§ TASK REQUIREMENTS:
Reproduce word for word the part of the passage below about Don Morondo and Spanish music that opens with the words containing "I began, ‘Maestro, I’ve" and closes with "too,’ he replied.".

START EXTRACTED TEXT

The group could sing. The individual pyrotechnics of the
singers were less conspicuous than those of similar groups trained
in London or Paris and there seemed to be less variation in attack
and emphasis, but the ensemble singing, which is what such a
group must master if it is to achieve a good reputation, was as
good as any I had ever heard. There was less exhibitionism, less
dramatic effect for effect’s sake, than in a comparable American
group, but a much nobler end result. If one demanded exciting
solo work from either individual singers or the various choirs, he
would not find it here, but if one sought a powerful and authentic
total effect, here it was. The voices were wonderfully modulated,
finely matched and superbly disciplined. It was obvious from the
first note that Don Morondo had his group under control and
that they sang pretty much as he wanted them to sing. I left the
theater, thinking, It was worth the trip north to hear such music.
Next day I met Morondo, and close up he was even more
impressive than he had been on the podium. He was taller than
I had thought, had very blue eyes, a quiet voice and a most
infectious smile. He wore an attractive jacket with no lapels and
reminded me of a younger Toscanini. It was painful to discover
that his life had been that of nearly every creative figure in Spain,
an endless duplication of demanding jobs which taken together
had barely paid enough wages for him to live and do the work of
which he was capable. A pupil of a pupil of the Frenchman Dukas,
Morondo had in recent years simplified his life: he now served as
professor at the normal school, professor at the consistory,
director of the orchestra, director of the choral group, lecturer at
the university, plus teacher, advisor, consultant and friend to all
young musicians in the area. In spite of this deluge he maintained
a youthful appearance and a lively humor.
I began, ‘Maestro, I’ve come to Pamplona to see you because
in Avila I found myself perplexed about the problem of Spanish
music.’
‘I am too,’ he replied.
‘I’ve always heard of Felipe Pedrell [1841-1922] as the patron
saint of modern Spanish music…’
I was not allowed to finish, for at the name of that great
musicologist whose theories had inspired Albéniz, Granados,
Turina and Falla, Morondo’s face lit up and he cried, ‘He was the
master of us all.’
‘But what actually did he accomplish?’
‘He sent us back to Spanish themes, to the great work done by
unknown Spanish song writers of the fifteenth and sixteenth
centuries. You might say that all we’ve done has been built upon
the bones of Pedrell.’
‘Two problems confuse me.’ I said. ‘First, Pedrell in Spanish
music seems to me like Squarcione in north Italian painting. Each
was a notable teacher, but neither left much of his own work for
us to hear or see. For twenty years I’ve been interested in Pedrell
and I’ve yet to hear a note he wrote,’
‘That can be corrected. I’ll bring you his songbooks tomorrow.’
‘Are there any recordings of his songs?’
‘Actual recordings? No. But you hear Pedrell in all Spanish
music. His songs live in all of us.’ (During the rest of my stay in
Spain I was not to hear a single note that Pedrell wrote, nor have
I yet, but I sensed him to be a more important musician than
many whose names and works I knew well.)

END EXTRACTED TEXT
START COLLECTED DATA

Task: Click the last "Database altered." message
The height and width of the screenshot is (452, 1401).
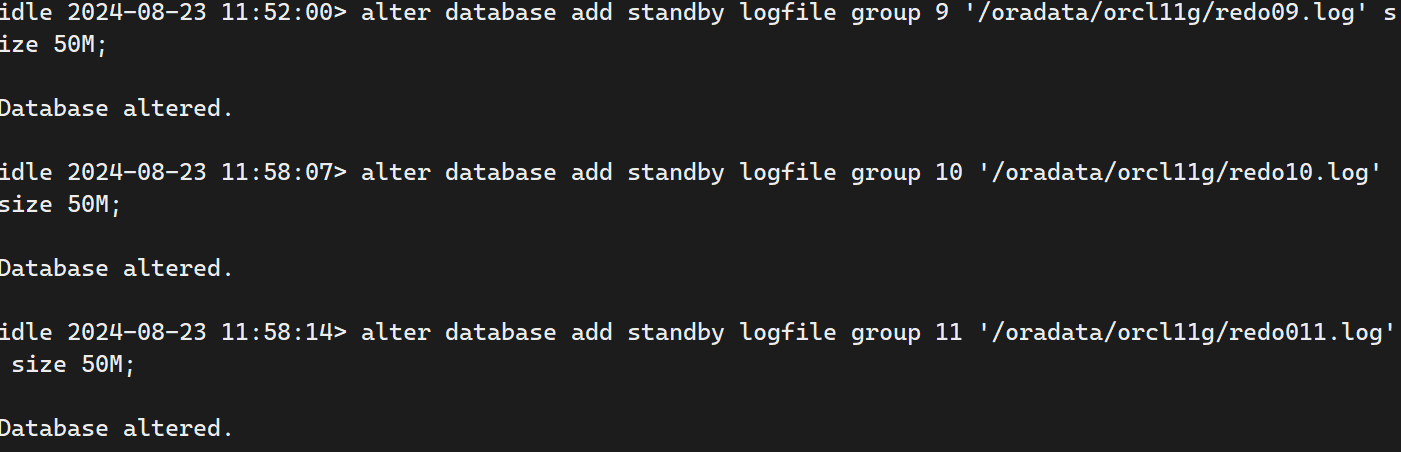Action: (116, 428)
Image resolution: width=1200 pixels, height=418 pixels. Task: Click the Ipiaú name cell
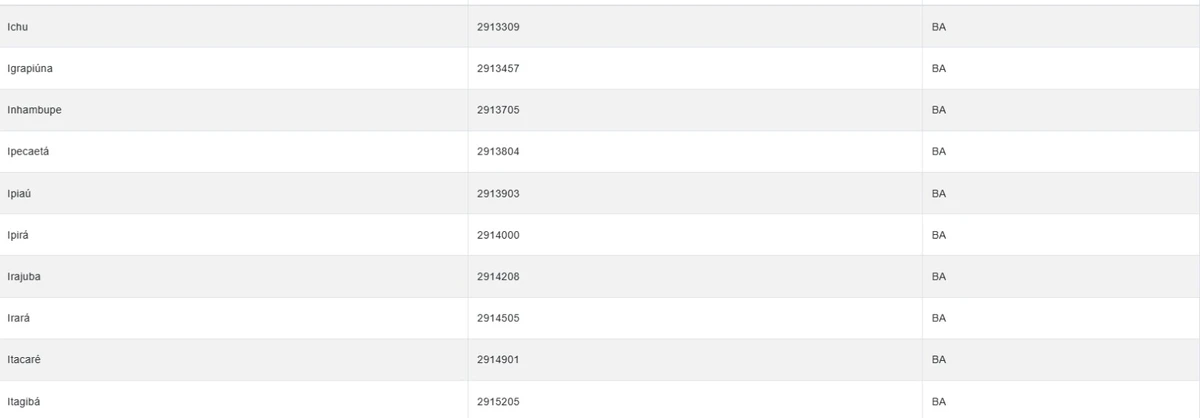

END COLLECTED DATA

§ WRITTEN RESPONSE:
I began, ‘Maestro, I’ve come to Pamplona to see you because
in Avila I found myself perplexed about the problem of Spanish
music.’
‘I am too,’ he replied.